(Data for this exercise Opens)

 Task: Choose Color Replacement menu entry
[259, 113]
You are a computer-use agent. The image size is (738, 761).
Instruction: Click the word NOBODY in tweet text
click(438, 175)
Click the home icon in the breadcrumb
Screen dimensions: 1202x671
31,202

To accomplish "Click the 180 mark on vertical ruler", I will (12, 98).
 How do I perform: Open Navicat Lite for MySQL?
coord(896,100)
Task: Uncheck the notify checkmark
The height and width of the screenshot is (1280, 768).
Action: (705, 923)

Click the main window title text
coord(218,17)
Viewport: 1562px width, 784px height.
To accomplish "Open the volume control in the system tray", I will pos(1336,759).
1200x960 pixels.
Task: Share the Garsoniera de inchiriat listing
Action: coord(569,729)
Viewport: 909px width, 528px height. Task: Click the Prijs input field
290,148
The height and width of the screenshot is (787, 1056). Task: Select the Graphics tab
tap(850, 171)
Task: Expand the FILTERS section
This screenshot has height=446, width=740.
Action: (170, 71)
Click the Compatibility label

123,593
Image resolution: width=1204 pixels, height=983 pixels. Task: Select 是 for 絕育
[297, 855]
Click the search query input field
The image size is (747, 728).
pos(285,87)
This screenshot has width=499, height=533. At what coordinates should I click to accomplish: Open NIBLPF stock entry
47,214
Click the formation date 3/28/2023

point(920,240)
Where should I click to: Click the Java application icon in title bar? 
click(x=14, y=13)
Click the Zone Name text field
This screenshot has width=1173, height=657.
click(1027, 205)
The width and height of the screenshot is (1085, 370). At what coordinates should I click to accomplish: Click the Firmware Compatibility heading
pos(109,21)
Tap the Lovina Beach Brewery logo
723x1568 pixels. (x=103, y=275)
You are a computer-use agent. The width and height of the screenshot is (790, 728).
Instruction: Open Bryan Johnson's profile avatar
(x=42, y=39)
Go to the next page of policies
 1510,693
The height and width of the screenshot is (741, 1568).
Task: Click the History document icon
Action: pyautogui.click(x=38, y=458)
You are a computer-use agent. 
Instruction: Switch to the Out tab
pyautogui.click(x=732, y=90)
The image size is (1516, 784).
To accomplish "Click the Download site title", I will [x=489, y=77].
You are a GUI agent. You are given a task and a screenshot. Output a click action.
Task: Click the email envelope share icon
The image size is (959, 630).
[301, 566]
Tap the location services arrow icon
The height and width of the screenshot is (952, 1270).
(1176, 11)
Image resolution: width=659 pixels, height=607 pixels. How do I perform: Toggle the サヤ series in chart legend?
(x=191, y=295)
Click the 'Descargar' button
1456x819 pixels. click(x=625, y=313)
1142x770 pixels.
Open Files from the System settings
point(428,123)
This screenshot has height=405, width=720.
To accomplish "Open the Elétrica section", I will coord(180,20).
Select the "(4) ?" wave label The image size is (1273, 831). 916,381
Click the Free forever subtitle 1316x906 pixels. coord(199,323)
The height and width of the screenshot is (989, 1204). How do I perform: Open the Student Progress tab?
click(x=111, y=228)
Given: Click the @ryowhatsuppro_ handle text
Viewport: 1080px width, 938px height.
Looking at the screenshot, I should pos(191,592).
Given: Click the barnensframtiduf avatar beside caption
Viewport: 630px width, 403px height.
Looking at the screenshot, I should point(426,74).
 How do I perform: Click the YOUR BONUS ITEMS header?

(Data for this exercise Closes)

◆ **Activity**:
Starting from the first line of the records above, retype each line exactly up to and including the one that contains "Viewport: 1562px width, 784px height.", and nothing more.

◆ **Response to this task**:
 Task: Choose Color Replacement menu entry
[259, 113]
You are a computer-use agent. The image size is (738, 761).
Instruction: Click the word NOBODY in tweet text
click(438, 175)
Click the home icon in the breadcrumb
Screen dimensions: 1202x671
31,202

To accomplish "Click the 180 mark on vertical ruler", I will (12, 98).
 How do I perform: Open Navicat Lite for MySQL?
coord(896,100)
Task: Uncheck the notify checkmark
The height and width of the screenshot is (1280, 768).
Action: (705, 923)

Click the main window title text
coord(218,17)
Viewport: 1562px width, 784px height.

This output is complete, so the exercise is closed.